Tremblay had one year remaining on the three-year contract she signed in January 2014. The extension, which essentially gives the superintendent a new three-year pact, will conclude on June 30, 2019. Beginning on July 1, Tremblay will be compensated $184,008 per year. Her current salary this fiscal year is $179,520.

“The committee recognizes Jane has done great work and expects great work will continue in the future,” said School Committee Chairman Tim Doyle. “That is why we decided to extend her contract.”

School Committee member Salvatore Cammarata agreed with Doyle’s sentiment.

“I think this was a very prudent choice,” said Cammarata.
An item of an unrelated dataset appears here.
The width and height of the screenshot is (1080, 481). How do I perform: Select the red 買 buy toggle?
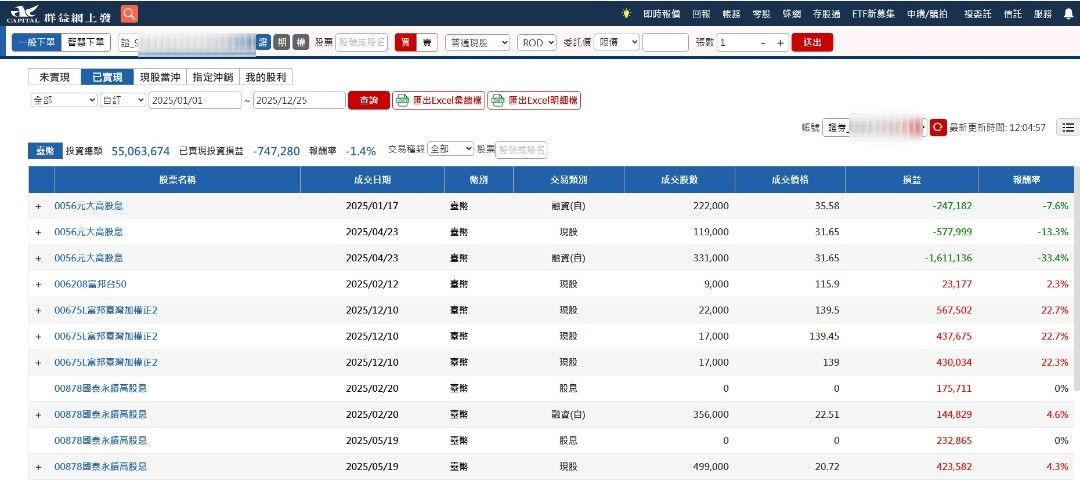(406, 43)
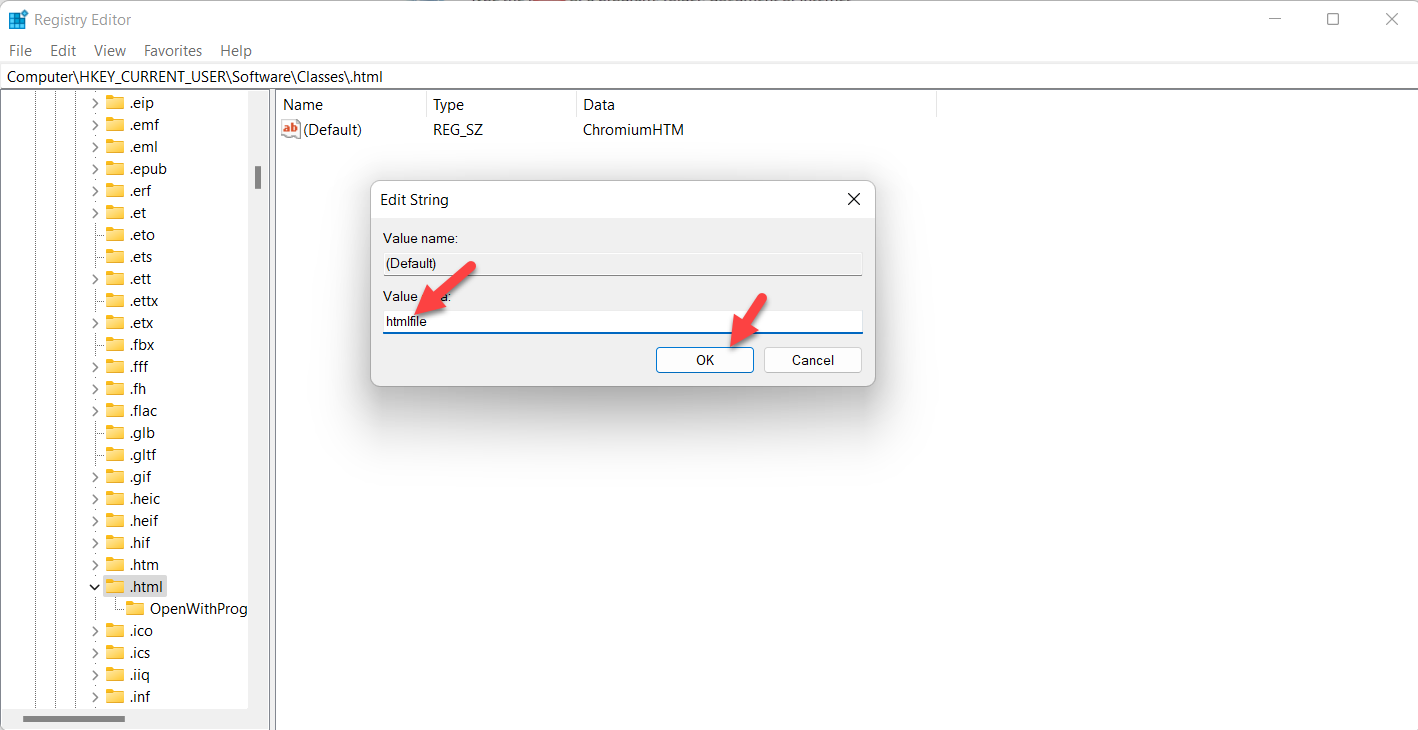
Task: Open the File menu
Action: (x=20, y=51)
In an e-mail sent to the Villager, Tremblay said she’s thrilled she will continue serving as Lynnfield’s schools chief for another three years.

“I could not be happier with the extension of my contract,” said Tremblay. “We have just begun to gain momentum in moving our district strategy forward. I am excited to continue the work with the teachers, administration and School Committee with the ultimate goal of improving the teaching and learning for our district.”

According to the contract, the School Committee and Tremblay will be meeting around May 1 of each contract year “for the purpose of reviewing the superintendent’s compensation for the succeeding contract year.”

“The results of the superintendent’s performance evaluation shall serve as a factor in that review,” reads the contract.

The School Committee gave Tremblay a positive review for the superintendent’s first year-and-a-half on the job in February. She was rated “proficient” on the superintendent evaluations four standards: Instructional leadership, management and operations, family and community engagement and professional culture. The Department of Elementary and Secondary Education, which mandates the state-issued educator evaluation system for school superintendents, principals and teachers, defined proficient as a “practice is understood to be fully satisfactory” and is “the rigorous expected level of performance.”

The school board also said Tremblay met the four goals she established as part of the evaluation. The professional practice goal Tremblay met was participating in the New Superintendent Induction Program offered by the Department of Elementary and Secondary Education. The student-learning goal Tremblay met was ensuring the school system was using a “fair, effective teacher evaluation (system).” The first district-improvement goal Tremblay met was improving communication across the district. The second district-improvement goal Tremblay met was “integrating technology effectively in order to improve teaching and learning for all students.”

According to the evaluation, a superintendent can exceed, meet, show significant progress, some progress or did not meet established goals.

Additionally, the School Committee commended Tremblay in her evaluation for setting high expectations for school officials and teachers as well as focusing on curriculum, instruction and assessment. She was also commended for developing positive working relationships with local officials, making school security a priority, being visible at school events and making students’ social-emotional needs a high priority.